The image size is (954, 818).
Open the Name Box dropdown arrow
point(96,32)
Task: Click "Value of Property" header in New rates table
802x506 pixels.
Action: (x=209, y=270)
++++
* _Short problem_
Output every line of the rows above as a Markdown table with the columns No. and Line, numbering the lines in order and leaving out any blank ones.

* _Finished task_
| No. | Line |
|---|---|
| 1 | The image size is (954, 818). |
| 2 | Open the Name Box dropdown arrow |
| 3 | point(96,32) |
| 4 | Task: Click "Value of Property" header in New rates table |
| 5 | 802x506 pixels. |
| 6 | Action: (x=209, y=270) |